## EXERCISE INPUT
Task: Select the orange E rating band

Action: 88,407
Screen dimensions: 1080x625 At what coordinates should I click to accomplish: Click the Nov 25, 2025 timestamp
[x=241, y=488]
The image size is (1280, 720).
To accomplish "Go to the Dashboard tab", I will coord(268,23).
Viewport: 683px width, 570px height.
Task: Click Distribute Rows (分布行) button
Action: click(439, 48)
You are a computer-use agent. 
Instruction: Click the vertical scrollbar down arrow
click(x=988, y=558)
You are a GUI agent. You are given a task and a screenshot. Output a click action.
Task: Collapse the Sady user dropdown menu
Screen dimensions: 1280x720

* * *

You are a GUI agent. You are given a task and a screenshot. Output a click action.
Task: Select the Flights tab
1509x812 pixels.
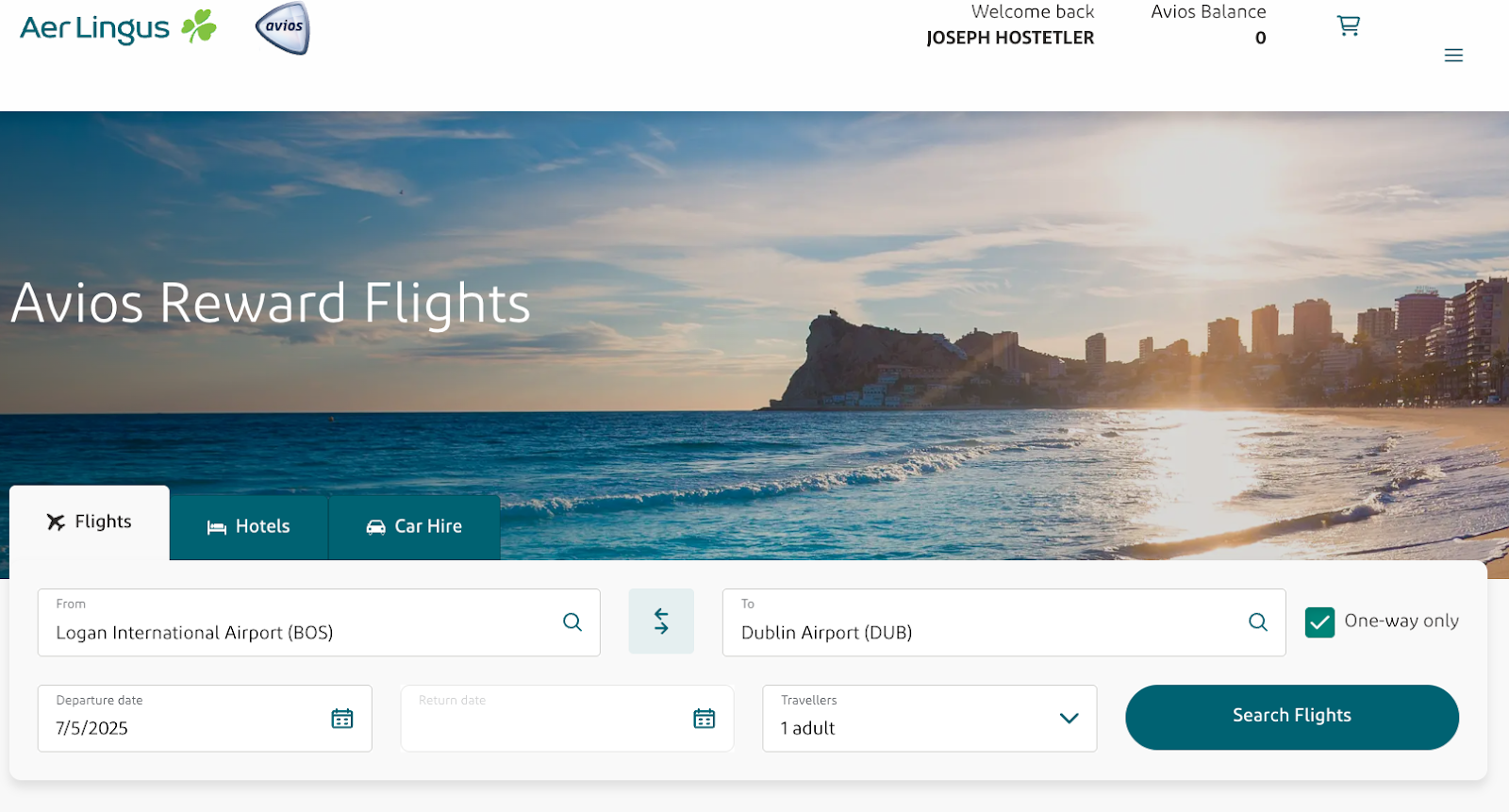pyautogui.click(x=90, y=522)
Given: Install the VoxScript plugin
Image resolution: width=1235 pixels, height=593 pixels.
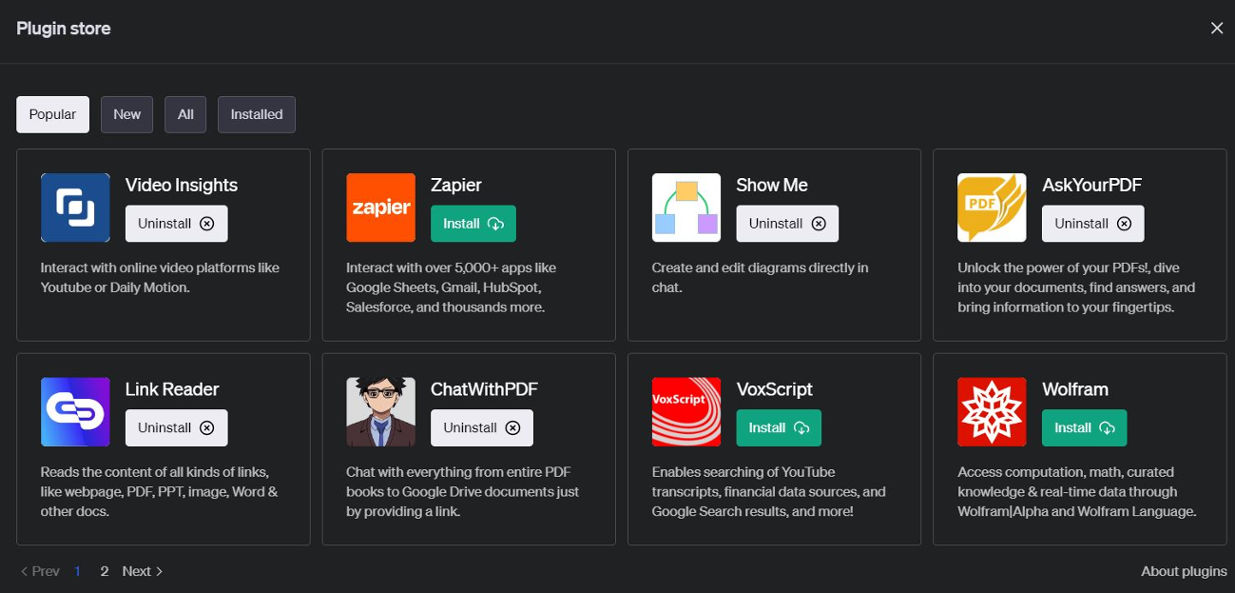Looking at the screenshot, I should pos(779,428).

## PROBLEM TO SOLVE
Copy out each line of the data above, exactly, if it lies between the line holding "Task: Collapse the Sady user dropdown menu" and the line holding "Screen dimensions: 1280x720", inclusive; copy no other line.

## TASK OUTPUT
Task: Collapse the Sady user dropdown menu
Screen dimensions: 1280x720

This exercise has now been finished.